Purpose: On review of the literature, much has been written on the subject of medical student and resident education in writing discharge summaries, [3,4,5,6,7] but there is a paucity of educational research relating to writing patient discharge instructions. Much of the education in writing discharge instructions medical students receive is from residents during their clinical rotations. This results in variability in the quality and amount of instruction. We also found that, to our knowledge, there was no standardized evaluation tool to grade the quality of discharge instructions. We developed a workshop to educate medical students on best practices in writing discharge instructions. To evaluate the students and assess for improvement after completing the workshop, we developed a rubric to standardize scoring of the instructions.

Description: We developed a rubric to score medical student discharge instructions based on expert opinion of education leaders at our institution and adapted scoring scales published for the purpose of grading discharge summaries. [3,8,9,10] We scored the discharge instructions on a 0-3 point scale across 7 domains [Figure 1]. In addition, ensuring patient instructions are written at a low reading grade level is an important factor in a patient’s ability to understand instructions. [11,12,13,14,15] We utilized a reading level evaluation tool to assign a reading level to the instructions, [16] and assigned point values to reading level ranges. Combining these two measures allowed us to tally a total score for grading the discharge instructions. We developed fictional clinical vignettes and asked students to write discharge instructions before and after completing an educational workshop. We used our rubric to score these discharge instructions and assess for improvement.

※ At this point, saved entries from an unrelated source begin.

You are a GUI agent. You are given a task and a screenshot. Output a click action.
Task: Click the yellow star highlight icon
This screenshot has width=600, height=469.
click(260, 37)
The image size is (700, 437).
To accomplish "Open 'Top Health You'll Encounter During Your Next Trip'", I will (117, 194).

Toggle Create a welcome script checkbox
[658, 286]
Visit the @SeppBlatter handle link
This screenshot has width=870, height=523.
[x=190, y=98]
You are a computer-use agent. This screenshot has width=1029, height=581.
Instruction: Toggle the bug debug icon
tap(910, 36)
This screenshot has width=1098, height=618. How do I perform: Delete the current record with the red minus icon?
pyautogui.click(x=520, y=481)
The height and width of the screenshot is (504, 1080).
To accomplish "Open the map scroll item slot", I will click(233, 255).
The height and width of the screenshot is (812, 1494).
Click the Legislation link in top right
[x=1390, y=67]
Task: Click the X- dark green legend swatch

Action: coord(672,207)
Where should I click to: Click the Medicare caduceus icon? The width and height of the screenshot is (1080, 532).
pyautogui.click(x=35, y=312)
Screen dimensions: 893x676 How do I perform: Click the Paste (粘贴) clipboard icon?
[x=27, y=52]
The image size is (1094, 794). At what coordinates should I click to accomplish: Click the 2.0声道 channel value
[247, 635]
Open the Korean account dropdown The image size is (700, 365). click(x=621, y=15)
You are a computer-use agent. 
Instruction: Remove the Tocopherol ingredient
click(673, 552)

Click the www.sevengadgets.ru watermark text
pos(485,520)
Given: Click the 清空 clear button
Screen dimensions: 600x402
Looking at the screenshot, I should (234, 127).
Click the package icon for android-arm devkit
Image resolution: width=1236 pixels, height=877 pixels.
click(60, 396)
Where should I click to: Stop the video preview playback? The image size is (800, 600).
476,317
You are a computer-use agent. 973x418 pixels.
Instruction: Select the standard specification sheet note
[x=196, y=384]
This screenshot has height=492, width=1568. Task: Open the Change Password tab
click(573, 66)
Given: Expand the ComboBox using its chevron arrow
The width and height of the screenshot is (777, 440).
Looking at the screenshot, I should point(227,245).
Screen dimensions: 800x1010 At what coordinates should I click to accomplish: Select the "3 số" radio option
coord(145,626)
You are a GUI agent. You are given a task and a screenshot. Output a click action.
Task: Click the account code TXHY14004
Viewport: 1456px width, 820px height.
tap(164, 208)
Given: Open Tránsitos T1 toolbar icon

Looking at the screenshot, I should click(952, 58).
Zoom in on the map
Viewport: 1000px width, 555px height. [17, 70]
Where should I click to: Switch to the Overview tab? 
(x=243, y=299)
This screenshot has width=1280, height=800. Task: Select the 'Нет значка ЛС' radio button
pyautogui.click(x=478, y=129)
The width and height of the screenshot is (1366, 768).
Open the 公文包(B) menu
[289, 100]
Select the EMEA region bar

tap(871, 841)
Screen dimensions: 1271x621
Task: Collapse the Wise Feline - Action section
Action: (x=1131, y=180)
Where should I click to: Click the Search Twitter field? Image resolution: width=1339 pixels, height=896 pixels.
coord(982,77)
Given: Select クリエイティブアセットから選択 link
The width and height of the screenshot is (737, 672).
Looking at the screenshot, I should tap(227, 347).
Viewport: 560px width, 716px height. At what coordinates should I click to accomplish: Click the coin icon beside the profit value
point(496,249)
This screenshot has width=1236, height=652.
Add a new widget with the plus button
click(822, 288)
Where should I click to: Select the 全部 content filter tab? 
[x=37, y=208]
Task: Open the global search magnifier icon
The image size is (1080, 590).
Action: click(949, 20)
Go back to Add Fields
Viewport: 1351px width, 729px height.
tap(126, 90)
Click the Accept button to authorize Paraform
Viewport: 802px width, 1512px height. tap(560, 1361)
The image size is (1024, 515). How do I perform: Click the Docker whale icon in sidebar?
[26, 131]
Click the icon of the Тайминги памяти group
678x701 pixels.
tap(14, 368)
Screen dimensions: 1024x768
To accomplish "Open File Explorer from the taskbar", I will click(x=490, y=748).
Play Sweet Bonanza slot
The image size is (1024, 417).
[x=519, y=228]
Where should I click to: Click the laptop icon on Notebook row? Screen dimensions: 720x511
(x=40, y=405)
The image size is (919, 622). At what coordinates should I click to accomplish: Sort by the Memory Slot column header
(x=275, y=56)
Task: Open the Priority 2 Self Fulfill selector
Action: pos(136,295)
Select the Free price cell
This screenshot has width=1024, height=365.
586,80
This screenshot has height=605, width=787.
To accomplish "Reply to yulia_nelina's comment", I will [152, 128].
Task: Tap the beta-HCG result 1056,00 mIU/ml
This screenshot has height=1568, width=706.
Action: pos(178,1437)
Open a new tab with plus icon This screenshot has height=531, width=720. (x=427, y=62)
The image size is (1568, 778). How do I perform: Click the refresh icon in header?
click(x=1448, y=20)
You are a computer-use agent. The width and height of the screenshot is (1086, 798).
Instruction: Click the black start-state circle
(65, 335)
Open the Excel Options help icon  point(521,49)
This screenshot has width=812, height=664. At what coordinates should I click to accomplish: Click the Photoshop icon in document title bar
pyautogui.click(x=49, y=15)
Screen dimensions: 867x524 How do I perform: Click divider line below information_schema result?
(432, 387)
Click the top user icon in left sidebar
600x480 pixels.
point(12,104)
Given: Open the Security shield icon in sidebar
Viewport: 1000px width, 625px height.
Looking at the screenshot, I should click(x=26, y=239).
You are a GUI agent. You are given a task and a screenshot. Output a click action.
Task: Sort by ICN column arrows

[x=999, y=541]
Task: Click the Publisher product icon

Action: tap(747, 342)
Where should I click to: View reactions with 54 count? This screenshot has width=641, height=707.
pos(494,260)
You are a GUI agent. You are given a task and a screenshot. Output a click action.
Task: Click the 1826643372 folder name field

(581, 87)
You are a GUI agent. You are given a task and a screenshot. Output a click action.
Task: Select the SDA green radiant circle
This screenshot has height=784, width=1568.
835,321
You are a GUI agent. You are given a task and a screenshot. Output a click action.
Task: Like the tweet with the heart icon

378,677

Conclusions: We developed a novel rubric to evaluate written discharge instructions by medical students for a workshop during their sub-intern rotation in Hospital Medicine. The standardized grading process will allow for iteration in the design of the workshop to further improve students’ ability to write intelligible discharge instructions. This rubric could be used to evaluate the quality of discharge instructions written by clinical providers in practice, allowing for identification of providers who need additional education on discharge instructions best practices. The rubric could also be utilized to develop standardized patient instructions for the most common admission diagnoses. Finally, the rubric could be used for a variety of other clinical applications, such as comparing re-admission rates or health outcomes for patients who received high-scoring vs low-scoring discharge instructions.